TEXT SEGMENT |
::::
Christina Aguilera's debut single was a worldwide smash hit last year, thanks in no small measure to the distinctive work of producer and co‑writer David Frank. Mike Senior finds out how he did it.
If you were listening to music radio last year you cannot fail to have heard Christina Aguilera's 'Genie In A Bottle' — and heard it often. It was a mainstay of most playlists for many months and has topped charts all over the world, spending a staggering five weeks at number one in the US charts and a respectable two weeks at the top spot here in the UK. The single's three million sales have not only shot Christina to worldwide fame, but have also helped to draw increased attention to those behind the record's unique and unconventional sound, a devastatingly commercial blend of pop, hip-hop and electronica. And this sound owes much to the performance, recording and production skills of David Frank.
Though initially known as one half of '80s synth experimentalists The System, whose 'Don't Disturb This Groove' climbed to number three in the US in 1987, David has since forged a varied production career, with credits including Dionne Farris's Wild Seed — Wild Flower and Omar's This Is Not A Love Song. Clearly this is a man whose musical abilities are not resticted to the confines of any single style, and so it's not altogether surprising to find that he was also classically trained as a pianist from an early age — an impromptu rendition of a spiky Shostakovich prelude on his newly acquired concert grand leaves me in no doubt as to his command of the keyboard!
Apart from David's unusual blend of influences, there are other important factors which affected the birth of this unusual track, not least of which is the somewhat reversed order in which the various elements of the record were assembled. For example, most of the work was done on 'Genie' before David was even properly acquainted with the eventual singer: "The song was actually written before I really knew Christina Aguilera properly. All I'd heard from her was a tape I got through RCA's A&R man Ron Fair, who I've worked with many times in the past and whose judgement I really trust. She was singing a Disney song called 'Reflections' [from the soundtrack for the film Mulan] and although she had a good voice, I didn't know if she could sing in a more hip-hop oriented style too. The tape sounded a bit too much like you'd expect a song from a Disney film to sound! Anyway, I didn't really think much more about it — I just put it away and pretty much forgot about it until 'Genie' was otherwise complete."
Even more unusually, it appears that the instrumental backing for 'Genie In A Bottle' was almost complete before the song itself had even been written. David recalls how this came about: "I got a call from an English songwriter called Pam Sheyne who said she'd really like to write with me. She'd been recommended by a couple of other people and so I decided to give it a try. I then phoned Steve Kipner, another great songwriter who I've done a lot of work with and who's a good friend of mine, and he said he'd like to do it as well, so we made it a three-way collaboration.
"Once this was arranged, I worked up a few ideas to make sure that I had prepared a lot of possibilities for backing tracks for when they came. However, even though I had a number of ideas ready for the session, I still woke up in the middle of the night thinking 'I really don't have anything that great for this yet. I really have to find something better.' So I got up at 2 o'clock in the morning and worked all night in my studio.
"When you're really tired, you don't tend to be as careful about how you put things together, so things just come out and it's freer. I think most people will identify with this. You're not in a normal state of mind at all, it's all just imaginary: you're just imagining a little sonic environment and putting yourself in it. That's what I did then and, within five or six hours, I had come up with pretty much the whole instrumental track for what was to become 'Genie In A Bottle'.
::::
DATA BLOCK |
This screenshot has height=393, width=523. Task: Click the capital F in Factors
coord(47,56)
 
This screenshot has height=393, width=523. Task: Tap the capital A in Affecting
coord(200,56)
::::
EXERCISE SET |
1) Print the passage of the article on the making of 'Genie In A Bottle' starting with "If you were" and going on through "of David Frank.".
2) According to the article on the making of 'Genie In A Bottle', why did David Frank get up at 2 o'clock in the morning and work all night in his studio?
3) Render this sentence from the article on the making of 'Genie In A Bottle' in Spanish: "So I got up at 2 o'clock in the morning and worked all night in my studio."
The listing has no connection to the article on the making of 'Genie In A Bottle'.

ANSWERS TO THE TASKS |
1)
If you were listening to music radio last year you cannot fail to have heard Christina Aguilera's 'Genie In A Bottle' — and heard it often. It was a mainstay of most playlists for many months and has topped charts all over the world, spending a staggering five weeks at number one in the US charts and a respectable two weeks at the top spot here in the UK. The single's three million sales have not only shot Christina to worldwide fame, but have also helped to draw increased attention to those behind the record's unique and unconventional sound, a devastatingly commercial blend of pop, hip-hop and electronica. And this sound owes much to the performance, recording and production skills of David Frank.

2) He woke in the middle of the night feeling that none of the backing-track ideas he had prepared for the writing session was good enough. He decided that he had to find something better before his collaborators arrived.

3) Así que me levanté a las dos de la madrugada y trabajé toda la noche en mi estudio.